Ce film-documentaire est le premier volet d’une trilogie sur l’eau dans l’histoire des sociétés. Il aborde à travers de nombreux exemples de projets hydrauliques dans le monde la relation entre les sociétés et leurs ressources en eau.

En Afrique du Sud, une zone désertique a été transformée en un eldorado aquatique de luxe grâce à des aménagements hydrauliques (Sun City) en utilisant les eaux souterraines. En Égypte, l'eau du Nil a toujours été l’élément central du développement de sa civilisation; le gouvernement Moubarak entreprend le méga-projet de Toshka qui s'approvisionne en eau directement dans le Lac Nasser. L’URSS de Staline, quant à elle, projetait de détourner les fleuves sibériens vers l’Asie centrale très aride. Ce projet a été arrêté par Gorbatchev qui le considérait comme pas assez rentable et pouvant causer une catastrophe écologique. Plus récemment il a été dépoussiéré et relancé par l’Ouzbékistan et des personnalités russes qui y voient la possibilité de développer les sociétés d’Asie Centrale, l’opportunité de sauver la mer d’Aral, d’accroître l’irrigation en Asie Centrale, et de servir les intérêts politiques russes. La Chine a, elle, opté pour la construction de trois grands canaux alimentés par le fleuve Yang Tsé pour desservir le nord surexploité (300,000 puits se seraient asséchés) avec les eaux dites 'excédentaires' du sud. Des campagnes de sensibilisation contre le gaspillage d’eau sont organisées ainsi que de la pluie artificielle par bombardement chimique des nuages au moyen d’une batterie de 37,000 canons… Mais tout ceci reste insuffisant et l’homme doit maintenant innover pour maîtriser l’eau en prenant en compte les différentes pressions grandissantes. Comme réponse au manque d’eau douce, la Floride a construit des usines de dessalement de l’eau de mer. La recherche de nouvelles sources d’eau mène à la découverte de ressources souterraines en Amérique du Sud (le Guarani). En Islande, c’est le passage à l’ère de l'hydro-société par le biais de l’utilisation de l’eau comme nouvelle source d’énergie principale.

 Analyse critique

Ce documentaire expose les enjeux géopolitiques ou sociétaux pesant sur la ressource en eau à l’échelle mondiale, poussant les humais à entreprendre de grands aménagements hydrauliques qui ne sont pas sans conséquence. Il nous propose donc de réfléchir aux interactions entre les sociétés et leurs ressources en eau en s'intéressant en particulier aux grands projets hydrauliques.

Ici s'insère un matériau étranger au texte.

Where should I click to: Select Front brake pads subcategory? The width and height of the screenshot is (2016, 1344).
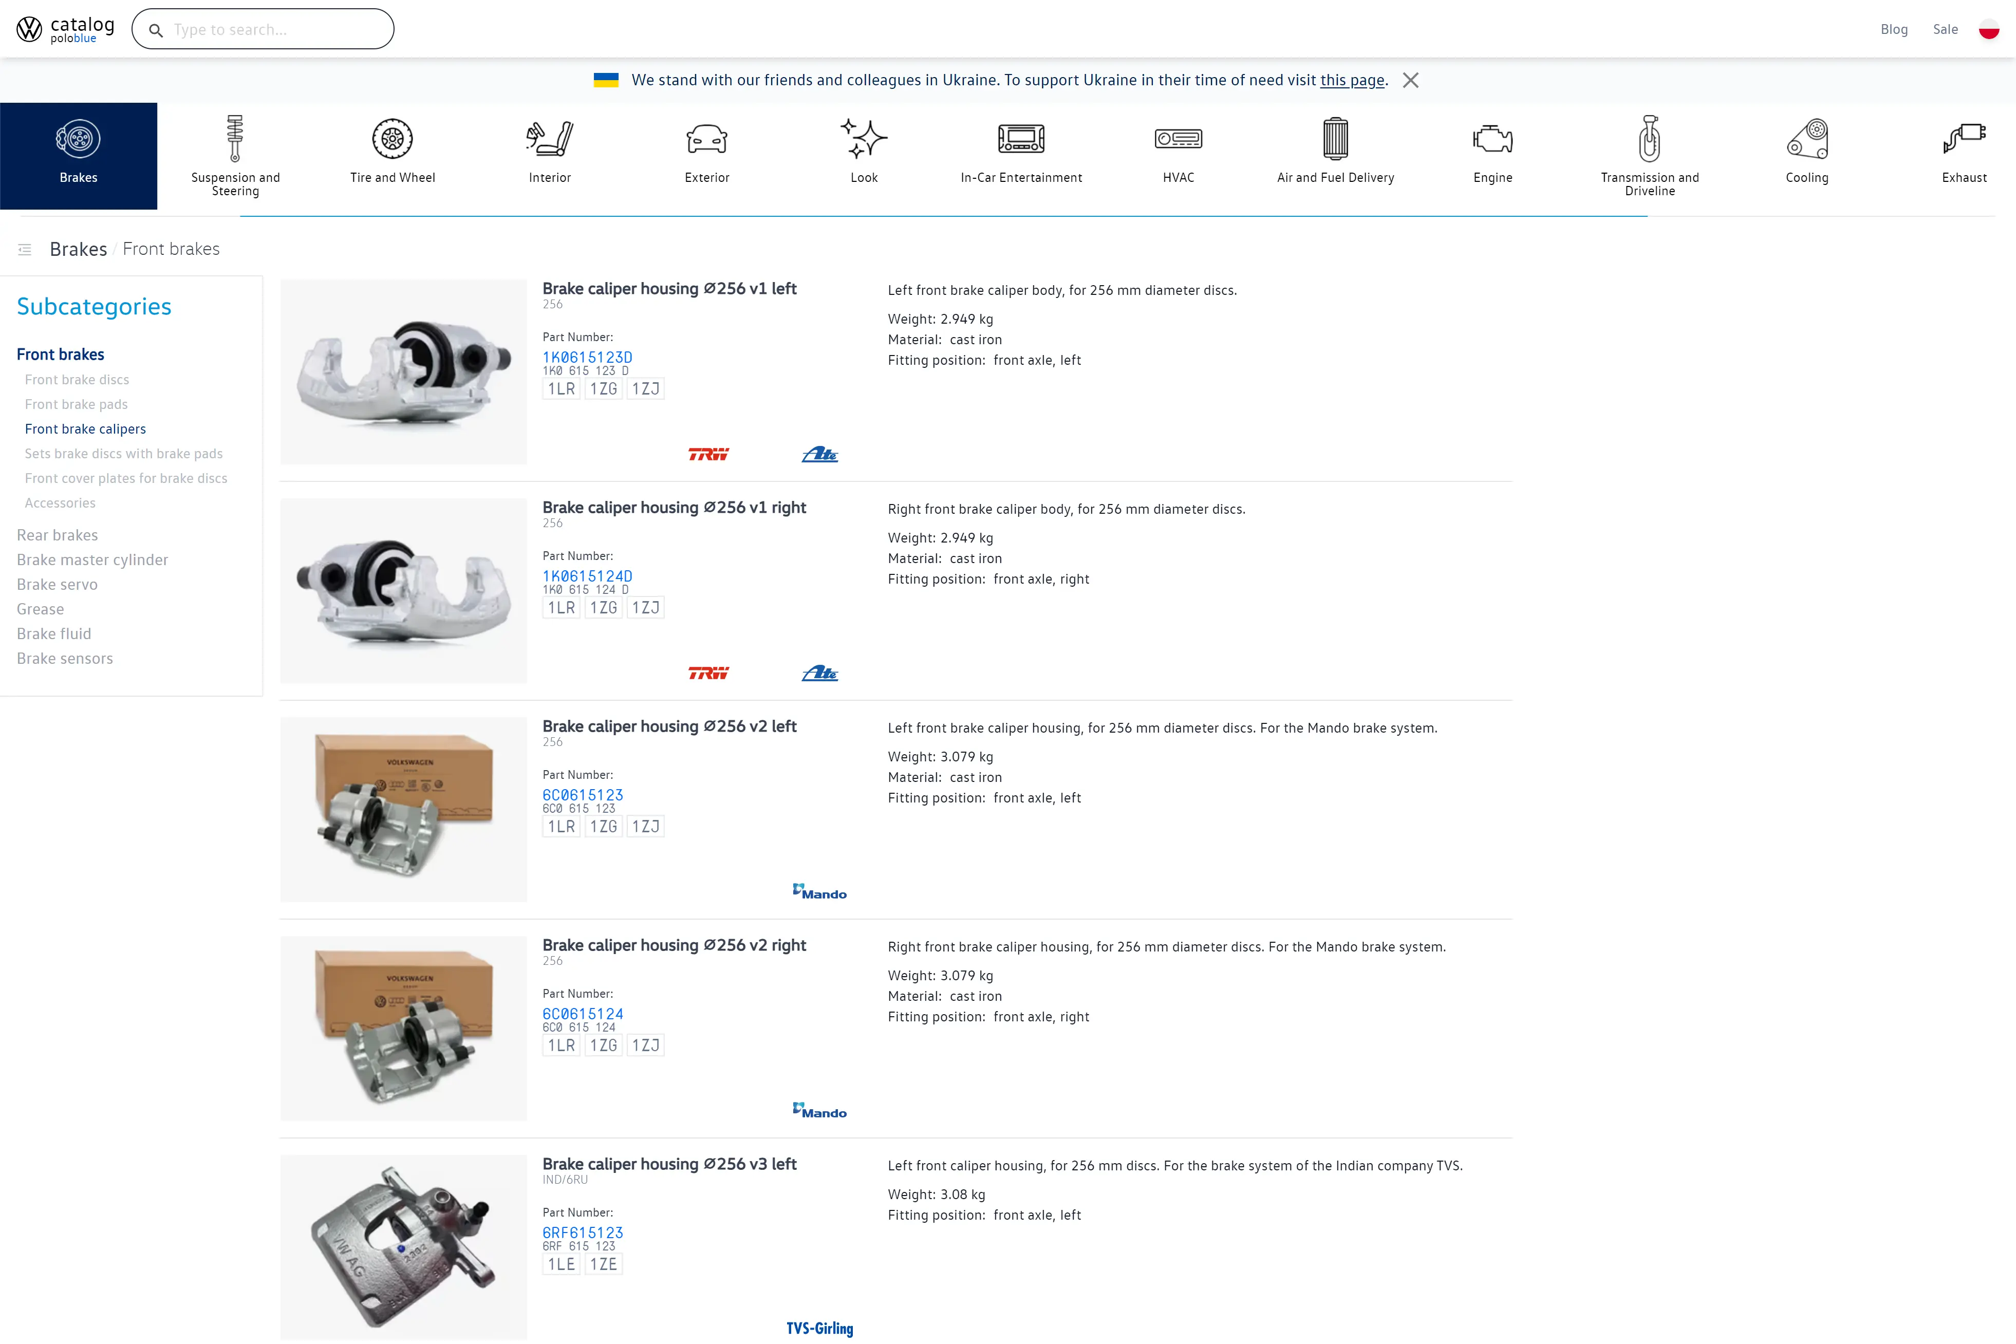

Ces projets permettent de mettre en exergue la dualité des impacts des grands projets et l’importance  de tenir compte en même temps de la société, de l’environnement et de l’économie. Le film met en avant les réalisations et les attendus de ces grands projets. Sun city en Afrique du Sud est l’exemple d’une mise en valeur originale de l’eau qui permet l’essor du tourisme et par conséquent une croissance économique. Le projet Sibaral pourrait développer les sociétés d’Asie centrale et sauver la mer d’Aral, tandis que le transfert Sud-Nord en Chine pourront augmenter la surface de terre cultivable au nord du pays, stabiliser la production et les marchés alimentaires, et sauver le nord très peuplé d’une pénurie d’eau. L’aquifère du Guarani pourra fournir des quantités d’eau inimaginables si on le protège des pollutions. Les usines de dessalement pourront augmenter la ressource pour les zones côtières.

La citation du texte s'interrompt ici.